As a beginning guitarist all you need to develop your skills is a good list of easy guitar songs for beginners. The beauty of the guitar is that you can learn to play a huge amount of songs pretty quickly from the start. It gives an enormous kick to be able to play along with well-known songs. And the positive reactions from friends and family will also motivate you to continue. I have compiled a list of 99 songs that will get you started right away.
How to use the list of easy guitar songs
Based on a week of research reviewing loads of easy guitar songs and my 35 years of experience as a guitarist I’ve built a challenging list of songs that you can use to increase the difficulty for yourself in various ways. I’d like to briefly explain that.
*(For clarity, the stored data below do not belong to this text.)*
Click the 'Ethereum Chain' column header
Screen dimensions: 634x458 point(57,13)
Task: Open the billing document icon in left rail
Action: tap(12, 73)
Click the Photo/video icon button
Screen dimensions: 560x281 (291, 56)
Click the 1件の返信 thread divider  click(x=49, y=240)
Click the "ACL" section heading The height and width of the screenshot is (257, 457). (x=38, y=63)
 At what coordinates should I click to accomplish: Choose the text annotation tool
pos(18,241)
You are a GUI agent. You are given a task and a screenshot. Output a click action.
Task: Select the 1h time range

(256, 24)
Playing guitar starts with learning to play chords. For the first list of songs you only need to master 2 chords. In doing so, you begin by learning to play what are known as open chords. These are the simplest guitar chords and they are usually played in the so-called first position: that is at the very front of the guitar neck, close to the guitar’s tuning knobs. A little later you can also try playing so-called barre chords. In these chords you cover all six strings with your index finger, and put your other fingers on the different frets ‘behind your index finger’.
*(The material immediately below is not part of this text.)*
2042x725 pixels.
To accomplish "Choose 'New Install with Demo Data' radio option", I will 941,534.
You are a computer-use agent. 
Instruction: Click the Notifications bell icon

You can then challenge yourself by choosing songs with more chords. It then becomes more difficult for yourself, because you will also have to change chords more often and faster. I have compiled lists of songs with 3 chords, songs with 4 chords, and songs with 5 chords. In other words, if you go through the list ‘vertically’, it becomes increasingly difficult because the songs will consist of more and more chords.
But also if you go through the list ‘horizontally’ the complexity increases. For each song, in addition to the chord diagrams, I have included links to guitar tablature, abbreviated as ‘tabs‘. With guitar tablature you can see exactly which fret positions are played. Here you can see more details. For example, so-called ’embellishments’ of chords, which make chords sound nicer with some extra notes, or for example a certain melody line of the song. In the beginning it might be a bit difficult, but you can always make it easier for yourself by leaving out certain embellishments or notes. And for the two song chords the tabs are often identical to the chords, so it doesn’t get too difficult right away.
Because I’ve included links to both chord diagrams and tabs, you’ll learn to approach songs in different ways, and you’ll experience that there are always multiple ways (with different positions on the guitar neck!) to play a song. I have also included links to instructional videos on youtube, in which different guitar teachers demonstrate their approach, so you can also see how others play. Based on this information, you can choose which way appeals to you the most, and which fits your current playing level.
Now let’s get to it! There are songs in several genres, from several decades so there are plenty of songs of your liking in this list. Go ahead and try to play some easy two chord guitar songs, or read more information below to prepare yourself even better.
Learning how to play easy guitar songs
Reading Chord Diagrams
Chord diagrams are symbolic pictures of the fretboard on the guitar neck seen from above. The vertical lines represent the strings, the horizontal lines the frets. On the frets you place your fingers (place them right below the fret bars).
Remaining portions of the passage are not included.